What did cutting my hair mean to me?
I used hair as a crutch. It was my support. It was confirmation that I was beautiful. On September 29th, 2017, I decided to do away with it. Yes, I made the decision to cut off my hair. It was something that I’ve always wanted to do. I was frustrated with my 4C mane and how much maintenance it required, and quite frankly I wanted a change. I decided that if I cut my hair and dyed it, it would be “bomb”. So that’s exactly what I did. I had no real vision of what I wanted I just knew that I wanted a new look. So here we go.
I chopped it all off and my first reaction was tears. I looked at Vaughn while driving and instantly burst into tears. What have I just done I thought to myself? I can’t believe I really went through with this. Why did no one talk me out of this? Wow I’m going to have to wear makeup everyday so everyone knows I’m a girl. These were the thoughts that ran through my mind on the drive home. Thank God, I had Vaughn there to give me the support I needed. He reassured me that I was beautiful and had nothing but positive feedback on my new look. His reaction made me feel so much better about the cut.

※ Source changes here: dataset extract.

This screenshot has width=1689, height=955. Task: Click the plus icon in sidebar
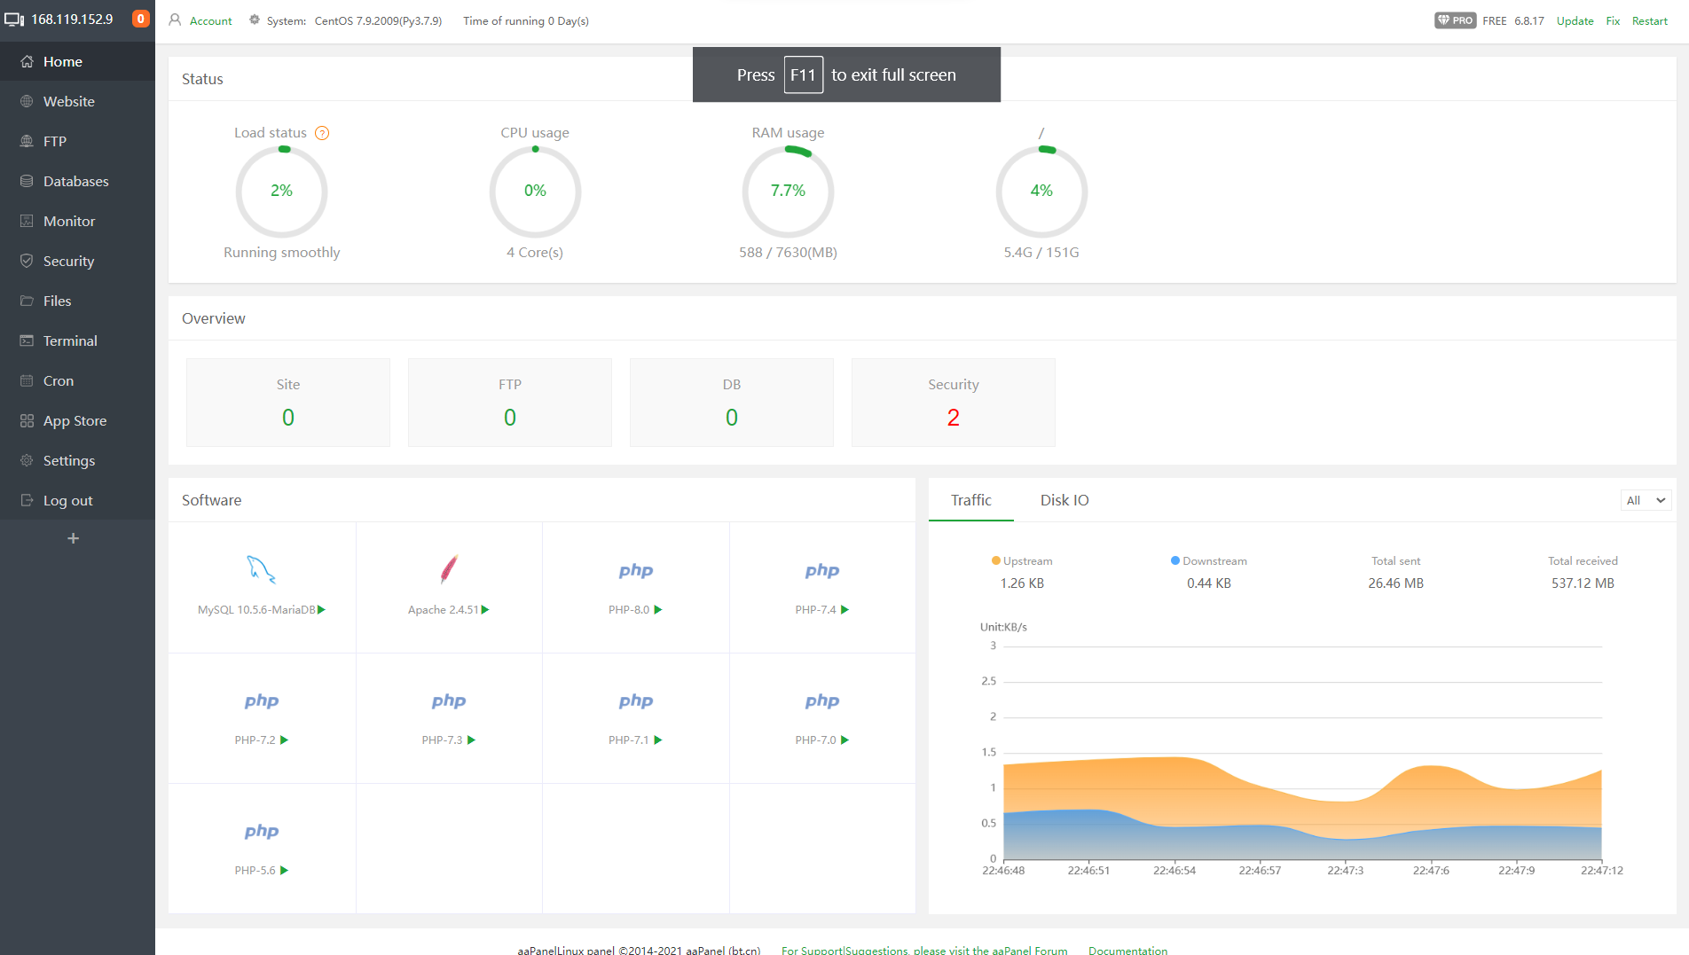pyautogui.click(x=74, y=538)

I said all that to say I cried because this was something new and completely out of my comfort zone. My hair wasn’t super long to begin with but I learned to love my kinky fro, so seeing something contrary of that threw me off my game. I didn’t know how to feel at first because I knew that I wouldn’t be able to wear my weaves. I had to learn to appreciate my natural beauty. I could no longer hide behind society’s perceived beauty ideal, I had to create and live my own. I had to realize that hair didn’t define beauty, and for me to really believe that I had to experience it.
So again, I ask what did cutting my hair mean to me? It meant change, it meant being uncomfortable and it meant owning my beauty. Now here I am, feeling more beautiful than ever and loving the decision I made.